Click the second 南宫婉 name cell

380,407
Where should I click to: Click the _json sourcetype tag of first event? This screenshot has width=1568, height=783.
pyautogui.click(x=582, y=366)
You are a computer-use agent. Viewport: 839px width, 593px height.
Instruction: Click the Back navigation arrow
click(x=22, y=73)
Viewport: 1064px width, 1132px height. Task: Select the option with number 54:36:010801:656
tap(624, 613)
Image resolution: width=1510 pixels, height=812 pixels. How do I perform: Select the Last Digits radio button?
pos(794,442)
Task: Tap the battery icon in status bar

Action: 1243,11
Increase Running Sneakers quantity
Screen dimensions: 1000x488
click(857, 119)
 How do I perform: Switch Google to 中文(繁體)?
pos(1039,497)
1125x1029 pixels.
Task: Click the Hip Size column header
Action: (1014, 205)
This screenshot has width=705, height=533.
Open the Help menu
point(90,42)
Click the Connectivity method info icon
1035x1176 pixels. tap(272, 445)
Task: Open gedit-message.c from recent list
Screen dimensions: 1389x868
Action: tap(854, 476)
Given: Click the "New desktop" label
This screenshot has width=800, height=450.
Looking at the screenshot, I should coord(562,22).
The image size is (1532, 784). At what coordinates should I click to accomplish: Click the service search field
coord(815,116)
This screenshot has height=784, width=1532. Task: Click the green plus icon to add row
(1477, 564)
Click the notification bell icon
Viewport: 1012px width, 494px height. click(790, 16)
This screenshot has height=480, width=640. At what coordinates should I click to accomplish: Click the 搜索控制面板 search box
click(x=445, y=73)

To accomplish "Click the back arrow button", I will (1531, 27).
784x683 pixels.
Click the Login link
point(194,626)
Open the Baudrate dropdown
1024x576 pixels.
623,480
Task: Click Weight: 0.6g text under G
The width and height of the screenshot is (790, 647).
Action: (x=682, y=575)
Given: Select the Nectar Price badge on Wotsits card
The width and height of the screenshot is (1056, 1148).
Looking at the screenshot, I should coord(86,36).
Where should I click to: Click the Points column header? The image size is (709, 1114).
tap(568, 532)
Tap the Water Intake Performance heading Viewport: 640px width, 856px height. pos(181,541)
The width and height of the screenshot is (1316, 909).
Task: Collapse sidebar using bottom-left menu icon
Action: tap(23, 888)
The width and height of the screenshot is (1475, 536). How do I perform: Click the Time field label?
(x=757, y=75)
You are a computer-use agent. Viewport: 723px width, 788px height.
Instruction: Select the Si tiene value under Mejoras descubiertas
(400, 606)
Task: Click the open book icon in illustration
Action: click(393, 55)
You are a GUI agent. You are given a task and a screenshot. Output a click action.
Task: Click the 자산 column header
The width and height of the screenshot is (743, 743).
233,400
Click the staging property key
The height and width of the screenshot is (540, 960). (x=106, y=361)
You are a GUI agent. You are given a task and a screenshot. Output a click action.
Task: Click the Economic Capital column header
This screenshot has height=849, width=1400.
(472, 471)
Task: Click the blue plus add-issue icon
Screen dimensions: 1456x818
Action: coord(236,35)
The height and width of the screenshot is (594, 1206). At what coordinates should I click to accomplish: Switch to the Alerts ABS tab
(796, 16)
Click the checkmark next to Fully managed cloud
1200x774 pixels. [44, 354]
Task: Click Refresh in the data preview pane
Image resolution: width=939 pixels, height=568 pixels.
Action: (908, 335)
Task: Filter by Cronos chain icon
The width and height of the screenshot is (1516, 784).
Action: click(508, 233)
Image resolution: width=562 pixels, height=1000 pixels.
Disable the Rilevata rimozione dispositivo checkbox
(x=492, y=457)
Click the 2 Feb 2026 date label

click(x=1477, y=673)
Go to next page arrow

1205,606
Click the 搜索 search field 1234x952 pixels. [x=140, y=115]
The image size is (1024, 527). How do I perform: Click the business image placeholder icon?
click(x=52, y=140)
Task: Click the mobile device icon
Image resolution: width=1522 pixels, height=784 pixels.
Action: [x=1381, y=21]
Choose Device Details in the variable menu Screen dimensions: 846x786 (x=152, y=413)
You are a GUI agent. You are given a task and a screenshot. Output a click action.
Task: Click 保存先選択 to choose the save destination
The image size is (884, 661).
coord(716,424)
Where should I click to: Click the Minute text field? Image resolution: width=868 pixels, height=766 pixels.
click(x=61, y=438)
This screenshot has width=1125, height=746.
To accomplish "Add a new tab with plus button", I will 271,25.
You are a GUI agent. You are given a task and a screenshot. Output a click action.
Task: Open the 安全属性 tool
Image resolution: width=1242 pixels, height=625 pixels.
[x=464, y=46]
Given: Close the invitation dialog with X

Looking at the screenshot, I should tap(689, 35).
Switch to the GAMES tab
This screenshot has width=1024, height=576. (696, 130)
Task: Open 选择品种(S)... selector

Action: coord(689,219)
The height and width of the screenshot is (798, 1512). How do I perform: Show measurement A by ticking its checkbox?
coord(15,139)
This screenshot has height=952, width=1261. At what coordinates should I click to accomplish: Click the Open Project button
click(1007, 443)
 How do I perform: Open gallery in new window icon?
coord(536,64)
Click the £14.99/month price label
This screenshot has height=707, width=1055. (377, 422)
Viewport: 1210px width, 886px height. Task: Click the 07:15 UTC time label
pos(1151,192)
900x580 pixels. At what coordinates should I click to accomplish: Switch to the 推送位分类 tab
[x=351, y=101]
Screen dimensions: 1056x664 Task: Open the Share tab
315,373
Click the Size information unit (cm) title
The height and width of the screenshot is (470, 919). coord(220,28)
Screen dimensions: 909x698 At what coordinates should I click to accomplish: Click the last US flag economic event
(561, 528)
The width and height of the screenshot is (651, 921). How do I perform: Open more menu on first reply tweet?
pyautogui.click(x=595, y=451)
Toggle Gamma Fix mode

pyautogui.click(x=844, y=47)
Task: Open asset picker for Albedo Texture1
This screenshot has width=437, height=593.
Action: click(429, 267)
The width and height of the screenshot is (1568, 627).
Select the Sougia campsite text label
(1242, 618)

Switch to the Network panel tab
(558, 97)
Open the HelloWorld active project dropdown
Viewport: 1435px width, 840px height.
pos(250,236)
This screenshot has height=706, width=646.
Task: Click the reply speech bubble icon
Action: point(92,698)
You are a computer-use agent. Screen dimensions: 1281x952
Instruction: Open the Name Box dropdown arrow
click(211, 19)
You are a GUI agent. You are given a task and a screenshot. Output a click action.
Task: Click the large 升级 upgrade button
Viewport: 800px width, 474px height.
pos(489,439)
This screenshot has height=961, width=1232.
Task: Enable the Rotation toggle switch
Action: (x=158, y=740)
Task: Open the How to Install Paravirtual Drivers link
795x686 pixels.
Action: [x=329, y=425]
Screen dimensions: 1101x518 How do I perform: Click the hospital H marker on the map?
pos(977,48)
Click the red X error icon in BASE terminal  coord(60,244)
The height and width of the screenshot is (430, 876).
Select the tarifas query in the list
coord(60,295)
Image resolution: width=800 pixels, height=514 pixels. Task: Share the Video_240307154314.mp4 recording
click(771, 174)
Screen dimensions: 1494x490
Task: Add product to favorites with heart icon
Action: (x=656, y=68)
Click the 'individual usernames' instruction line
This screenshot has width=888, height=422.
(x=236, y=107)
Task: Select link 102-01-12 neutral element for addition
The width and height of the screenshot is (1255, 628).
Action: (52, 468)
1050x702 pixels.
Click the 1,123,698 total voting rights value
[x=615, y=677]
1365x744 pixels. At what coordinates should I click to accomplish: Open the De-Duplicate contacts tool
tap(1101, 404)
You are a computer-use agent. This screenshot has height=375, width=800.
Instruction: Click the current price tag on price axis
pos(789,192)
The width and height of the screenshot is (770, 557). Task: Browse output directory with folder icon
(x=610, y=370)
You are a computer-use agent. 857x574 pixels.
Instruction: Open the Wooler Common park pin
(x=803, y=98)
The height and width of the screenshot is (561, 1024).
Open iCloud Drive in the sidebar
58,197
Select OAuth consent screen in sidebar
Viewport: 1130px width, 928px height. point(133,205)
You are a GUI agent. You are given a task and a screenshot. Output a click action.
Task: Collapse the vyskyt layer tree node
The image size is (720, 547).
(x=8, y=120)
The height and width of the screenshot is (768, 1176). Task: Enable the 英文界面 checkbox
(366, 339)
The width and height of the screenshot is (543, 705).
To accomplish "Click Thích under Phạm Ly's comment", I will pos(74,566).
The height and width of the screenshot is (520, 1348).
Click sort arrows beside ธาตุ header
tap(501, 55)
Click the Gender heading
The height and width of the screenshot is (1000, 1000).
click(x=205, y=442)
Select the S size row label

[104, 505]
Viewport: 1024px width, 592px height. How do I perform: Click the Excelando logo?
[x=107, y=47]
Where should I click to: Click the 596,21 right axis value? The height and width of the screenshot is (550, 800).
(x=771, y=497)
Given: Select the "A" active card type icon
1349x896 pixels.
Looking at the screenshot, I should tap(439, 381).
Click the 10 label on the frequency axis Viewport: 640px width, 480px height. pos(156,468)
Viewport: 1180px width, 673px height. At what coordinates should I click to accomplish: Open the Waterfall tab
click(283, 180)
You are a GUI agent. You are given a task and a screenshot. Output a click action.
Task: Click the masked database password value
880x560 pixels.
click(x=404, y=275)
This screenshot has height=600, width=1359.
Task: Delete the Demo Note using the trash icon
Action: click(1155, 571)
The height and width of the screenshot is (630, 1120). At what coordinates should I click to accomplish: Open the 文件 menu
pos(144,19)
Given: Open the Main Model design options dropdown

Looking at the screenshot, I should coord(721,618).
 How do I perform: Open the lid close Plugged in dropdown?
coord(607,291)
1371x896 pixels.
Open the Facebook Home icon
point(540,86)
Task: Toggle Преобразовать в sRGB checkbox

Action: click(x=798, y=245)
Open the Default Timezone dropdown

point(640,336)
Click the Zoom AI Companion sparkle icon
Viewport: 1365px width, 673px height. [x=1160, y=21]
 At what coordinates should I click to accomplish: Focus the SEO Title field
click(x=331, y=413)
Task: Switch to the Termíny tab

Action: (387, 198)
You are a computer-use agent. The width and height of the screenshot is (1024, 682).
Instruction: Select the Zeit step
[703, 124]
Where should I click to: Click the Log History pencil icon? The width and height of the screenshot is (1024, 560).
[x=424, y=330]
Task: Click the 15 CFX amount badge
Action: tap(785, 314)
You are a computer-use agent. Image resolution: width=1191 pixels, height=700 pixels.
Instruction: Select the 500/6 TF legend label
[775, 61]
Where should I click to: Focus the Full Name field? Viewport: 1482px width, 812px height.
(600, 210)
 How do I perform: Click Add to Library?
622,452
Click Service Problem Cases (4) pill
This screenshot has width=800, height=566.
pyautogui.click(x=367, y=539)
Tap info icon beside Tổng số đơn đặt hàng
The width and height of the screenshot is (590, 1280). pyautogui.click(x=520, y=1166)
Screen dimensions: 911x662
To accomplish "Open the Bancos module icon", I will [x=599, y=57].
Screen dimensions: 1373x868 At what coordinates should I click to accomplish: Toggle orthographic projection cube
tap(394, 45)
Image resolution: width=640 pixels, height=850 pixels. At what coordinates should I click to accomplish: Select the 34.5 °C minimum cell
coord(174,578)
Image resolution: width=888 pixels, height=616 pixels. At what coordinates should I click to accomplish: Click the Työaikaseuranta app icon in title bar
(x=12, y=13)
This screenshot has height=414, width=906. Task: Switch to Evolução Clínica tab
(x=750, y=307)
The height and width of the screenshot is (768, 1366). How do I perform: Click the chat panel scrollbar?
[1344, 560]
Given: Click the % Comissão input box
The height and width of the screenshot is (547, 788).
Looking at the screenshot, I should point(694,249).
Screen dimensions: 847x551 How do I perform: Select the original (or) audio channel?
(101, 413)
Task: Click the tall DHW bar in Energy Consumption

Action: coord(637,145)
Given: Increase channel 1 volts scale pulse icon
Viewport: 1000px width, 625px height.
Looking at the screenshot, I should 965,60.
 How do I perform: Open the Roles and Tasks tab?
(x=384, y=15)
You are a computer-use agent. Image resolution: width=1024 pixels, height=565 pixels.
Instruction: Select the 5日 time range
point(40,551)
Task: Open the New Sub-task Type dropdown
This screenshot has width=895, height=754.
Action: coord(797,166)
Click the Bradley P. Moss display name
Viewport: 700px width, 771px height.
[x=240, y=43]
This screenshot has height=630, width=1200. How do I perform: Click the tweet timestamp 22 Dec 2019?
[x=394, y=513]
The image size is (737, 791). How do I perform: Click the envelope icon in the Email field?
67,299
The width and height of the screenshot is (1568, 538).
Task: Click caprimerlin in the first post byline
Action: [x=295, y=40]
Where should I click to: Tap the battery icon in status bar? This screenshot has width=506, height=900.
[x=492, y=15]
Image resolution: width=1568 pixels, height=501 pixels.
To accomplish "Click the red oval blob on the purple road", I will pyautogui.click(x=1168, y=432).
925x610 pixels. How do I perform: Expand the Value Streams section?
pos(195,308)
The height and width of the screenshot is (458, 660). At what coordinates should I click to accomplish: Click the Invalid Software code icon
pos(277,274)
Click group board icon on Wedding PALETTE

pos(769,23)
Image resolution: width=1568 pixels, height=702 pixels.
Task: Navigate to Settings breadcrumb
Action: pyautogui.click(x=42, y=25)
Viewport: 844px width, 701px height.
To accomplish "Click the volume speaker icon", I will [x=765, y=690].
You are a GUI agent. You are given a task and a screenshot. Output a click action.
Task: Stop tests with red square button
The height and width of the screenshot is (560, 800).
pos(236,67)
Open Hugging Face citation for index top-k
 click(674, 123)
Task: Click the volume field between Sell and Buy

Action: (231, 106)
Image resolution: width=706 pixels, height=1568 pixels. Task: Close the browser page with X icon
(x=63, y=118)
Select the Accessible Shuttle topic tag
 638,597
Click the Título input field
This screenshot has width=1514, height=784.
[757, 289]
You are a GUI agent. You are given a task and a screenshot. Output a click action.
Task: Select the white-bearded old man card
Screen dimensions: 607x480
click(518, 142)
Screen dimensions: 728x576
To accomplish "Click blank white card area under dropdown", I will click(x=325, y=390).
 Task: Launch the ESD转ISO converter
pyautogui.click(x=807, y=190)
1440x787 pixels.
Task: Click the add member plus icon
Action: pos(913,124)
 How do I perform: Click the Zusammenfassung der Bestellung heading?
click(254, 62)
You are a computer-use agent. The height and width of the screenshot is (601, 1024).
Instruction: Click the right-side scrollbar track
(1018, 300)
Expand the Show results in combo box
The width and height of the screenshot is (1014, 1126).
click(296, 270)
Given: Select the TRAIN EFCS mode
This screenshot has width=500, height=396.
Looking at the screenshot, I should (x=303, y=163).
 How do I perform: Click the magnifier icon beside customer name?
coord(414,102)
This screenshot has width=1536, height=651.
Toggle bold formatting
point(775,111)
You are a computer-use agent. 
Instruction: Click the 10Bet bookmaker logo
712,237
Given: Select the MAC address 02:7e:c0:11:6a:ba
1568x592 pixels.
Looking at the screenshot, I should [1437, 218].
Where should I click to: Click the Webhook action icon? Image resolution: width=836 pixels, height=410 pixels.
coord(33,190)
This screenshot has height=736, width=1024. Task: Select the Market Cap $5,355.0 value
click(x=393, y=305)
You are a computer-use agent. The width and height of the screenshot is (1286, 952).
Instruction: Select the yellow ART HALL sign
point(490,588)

• Work order: Nothing should appear in the answer except the lines above from the line with "784x683 pixels." through the line with "Image resolution: width=562", both included, written out exactly.

• Response:
784x683 pixels.
Click the Login link
point(194,626)
Open the Baudrate dropdown
1024x576 pixels.
623,480
Task: Click Weight: 0.6g text under G
The width and height of the screenshot is (790, 647).
Action: (x=682, y=575)
Given: Select the Nectar Price badge on Wotsits card
The width and height of the screenshot is (1056, 1148).
Looking at the screenshot, I should coord(86,36).
Where should I click to: Click the Points column header? The image size is (709, 1114).
tap(568, 532)
Tap the Water Intake Performance heading Viewport: 640px width, 856px height. pos(181,541)
The width and height of the screenshot is (1316, 909).
Task: Collapse sidebar using bottom-left menu icon
Action: tap(23, 888)
The width and height of the screenshot is (1475, 536). How do I perform: Click the Time field label?
(x=757, y=75)
You are a computer-use agent. Viewport: 723px width, 788px height.
Instruction: Select the Si tiene value under Mejoras descubiertas
(400, 606)
Task: Click the open book icon in illustration
Action: click(393, 55)
You are a GUI agent. You are given a task and a screenshot. Output a click action.
Task: Click the 자산 column header
The width and height of the screenshot is (743, 743).
233,400
Click the staging property key
The height and width of the screenshot is (540, 960). (x=106, y=361)
You are a GUI agent. You are given a task and a screenshot. Output a click action.
Task: Click the Economic Capital column header
This screenshot has height=849, width=1400.
(472, 471)
Task: Click the blue plus add-issue icon
Screen dimensions: 1456x818
Action: coord(236,35)
The height and width of the screenshot is (594, 1206). At what coordinates should I click to accomplish: Switch to the Alerts ABS tab
(796, 16)
Click the checkmark next to Fully managed cloud
1200x774 pixels. [44, 354]
Task: Click Refresh in the data preview pane
Image resolution: width=939 pixels, height=568 pixels.
Action: (908, 335)
Task: Filter by Cronos chain icon
The width and height of the screenshot is (1516, 784).
Action: click(508, 233)
Image resolution: width=562 pixels, height=1000 pixels.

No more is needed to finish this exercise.